19.Bölüm: Kesişen Yollar

86 9 1
                                    

Bugün Murat Armanın ölüm yıl dönümüydü. Onur sabah erkenden ailesiyle birlikte mezarlığa uğramıştı. Eve döndüklerinde atına binip tekrar oraya gitti. Anne ve babasıyla yanlız konuşmaya ihtiyacı vardı. Yaşasaydılar nasıl olurdu acaba?Dedesi onların huzur içinde yaşamalarına izin verir miydi?
Şimdi rüyalarında Handan annenin sesiyle birlikte onunda şimşek gibi gürleyen sesini duyuyordu, onu itip kakan kocaman elleri. Onunla hiç karşılaşmamayı dilerdi. Geçmişine indikçe rüyaları daha da artmıştı. Daha geçen gün kardeşi Cenk'i görmüştü, iki yaşlarında filandı. Yüzü gözü çikolata içindeydi. Handan anne Onun elindeki çikolatayı alıp Onur'a uzatmıştı. Sevinçle çikolataya elini atarken birden büyük bir el onu yere çaldı:
- Çikolata senin neyine, piçkurusu!

O sırada hıçkırarak uyandı. Ondan öyle nefret ediyordu ki. Anne ve babasının toprağına yüz sürerken yemin etti:
- Nasıl yaparım bilmiyorum, ama birgün ondan bizim için hesap soracağım. Yaptığı hiçbir şey yanına kalmayacak söz veriyorum!

Dakikalarca mezarlarının başlarında konuştu, kendini anlattı, okul ve aşk hayatını:
- "Ben onunla hayatta yapamam" dediğim birine... aşık oldum.
Kadınların peşimden koşmalarına alışığım, ama bu sefer kaçanken kovalayan oldum. Onunla anlaşmak kolay olacak derken hergün beni zorlayacak yeni bir özelliğini keşfediyorum, değişken bir yapısı var. Bazen verdiği tepkilerle beni sudan çıkmış bir balığa çevirebiliyor. Ona hükmettiğim zamanlarda bile öyle bir teslim oluşu var ki mağlup olan benmişim gibi geliyor. Garip bir şekilde beni kendine bağlıyor. Bu nasıl birşey anlamadım.

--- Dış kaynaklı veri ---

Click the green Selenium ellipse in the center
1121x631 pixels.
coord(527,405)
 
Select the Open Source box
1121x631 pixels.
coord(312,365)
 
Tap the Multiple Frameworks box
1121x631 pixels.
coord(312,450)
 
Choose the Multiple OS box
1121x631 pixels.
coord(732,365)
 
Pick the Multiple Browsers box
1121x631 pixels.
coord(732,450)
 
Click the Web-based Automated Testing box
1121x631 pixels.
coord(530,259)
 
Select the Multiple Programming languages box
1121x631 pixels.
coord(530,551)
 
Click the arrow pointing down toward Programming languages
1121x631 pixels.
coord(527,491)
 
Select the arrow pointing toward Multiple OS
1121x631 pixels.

Atına binerken uzaklardan birilerinin yaklaştığını gördü. Dikkatli bakınca onları tanıdı. Atıyla birlikte anne ve babasının mezarının biraz ilersindeki bir çeperin arkasına gizlendi ve bekledi.

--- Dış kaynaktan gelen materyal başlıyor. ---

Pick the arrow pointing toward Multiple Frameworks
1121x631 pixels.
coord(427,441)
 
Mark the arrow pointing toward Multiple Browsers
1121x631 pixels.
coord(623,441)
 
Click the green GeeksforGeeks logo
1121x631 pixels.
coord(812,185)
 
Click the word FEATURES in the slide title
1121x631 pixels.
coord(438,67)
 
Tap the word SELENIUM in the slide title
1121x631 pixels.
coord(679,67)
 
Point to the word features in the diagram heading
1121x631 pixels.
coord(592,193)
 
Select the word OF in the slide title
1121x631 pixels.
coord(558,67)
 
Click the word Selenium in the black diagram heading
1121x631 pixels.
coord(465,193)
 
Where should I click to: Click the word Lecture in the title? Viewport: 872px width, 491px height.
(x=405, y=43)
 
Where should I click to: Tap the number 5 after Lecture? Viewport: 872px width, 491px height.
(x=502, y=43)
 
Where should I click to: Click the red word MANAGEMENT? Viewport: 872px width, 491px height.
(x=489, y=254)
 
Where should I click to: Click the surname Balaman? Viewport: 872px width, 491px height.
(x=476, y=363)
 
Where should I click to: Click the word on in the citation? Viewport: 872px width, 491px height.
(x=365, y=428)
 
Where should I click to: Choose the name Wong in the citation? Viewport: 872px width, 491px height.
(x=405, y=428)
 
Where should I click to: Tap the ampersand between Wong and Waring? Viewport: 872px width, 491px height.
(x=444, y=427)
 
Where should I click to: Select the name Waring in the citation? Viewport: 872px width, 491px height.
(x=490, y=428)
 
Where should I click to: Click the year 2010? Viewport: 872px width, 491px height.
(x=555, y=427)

Az sonra Handan hanım, Yusuf Altay Arman ve Cenk yaklaştı. Cenk mezardaki çiçeklere dokundu:
- Bunlar yeni bırakılmış gibi.

Yusuf Altay bey başını çevirip gözleriyle etrafı tarayıp homurdandı.
Handan hanım kayın pederine bakıp sinirle kaşını kaldırdı. Yaşlı adam öfkeli soluyarak oğlunun toprağına elini sürerken yanındaki mezara arkasını döndü. Torunu onun tam aksine onun arkasında yer aldı. Babasının mezarının yanındaki mezar taşına göz gezdirdi: Suna Taşdemir. Babasının annesini birlikte aldattığı kadın, onun yasak aşkı. Onları terkedip gidecek kadar çok sevmişti bu kadını, ama işler istediği gibi yürümemişti. Sunanın ani ölümüyle Murat kucağında ondan olan bebeğiyle tekrar evine dönmüştü. Cenk kardeşini neredeyse hiç hatırlamıyordu. O kaybolduğunda daha iki yaşındaydı. Annesi babasının ihanetini affetmekle kalmayıp onun gayri meşru çocuğunu bile sahiplenmişti. Bu nasıl bir yüce gönüllülüktü. Annesinin odasında ikisinin yanyana bir resmi vardı. Bazen annesini ona bakıp üzülürken görürdü. Eskiden beri bunun yüzünden dedesiyle defalarca münakaşa ettiğini duyardı:
- Oğlumu baştan çıkartıp bana düşman eden birinin oğlu için kılımı bile kıpırdatmam. Eğer bir gün karşıma çıkarsa ona dünyayı dar ederim. Onu bulmayı aklından çıkar Handan!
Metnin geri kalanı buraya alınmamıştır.